Would you copy the records exactly, leaving the pictures out?
___ MATERIAL PROVIDED
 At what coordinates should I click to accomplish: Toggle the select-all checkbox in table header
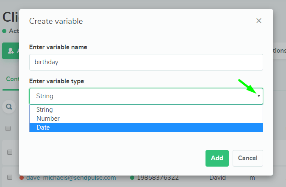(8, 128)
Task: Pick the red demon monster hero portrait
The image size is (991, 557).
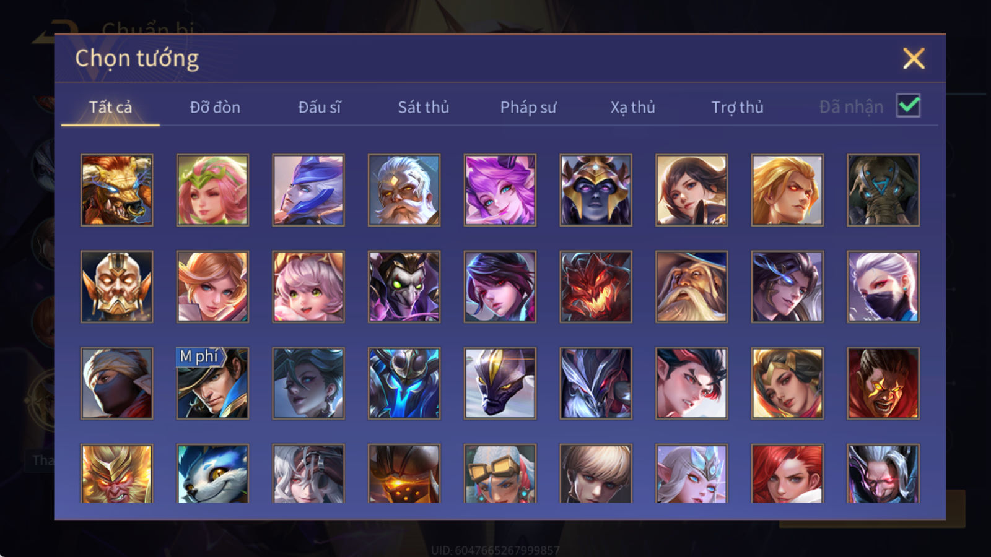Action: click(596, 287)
______
### RESPONSE TO THE EXERCISE
 At what coordinates should I click to accomplish: Toggle the select-all checkbox in table header
(8, 128)
Task: Pick the red demon monster hero portrait
The image size is (991, 557).
Action: click(596, 287)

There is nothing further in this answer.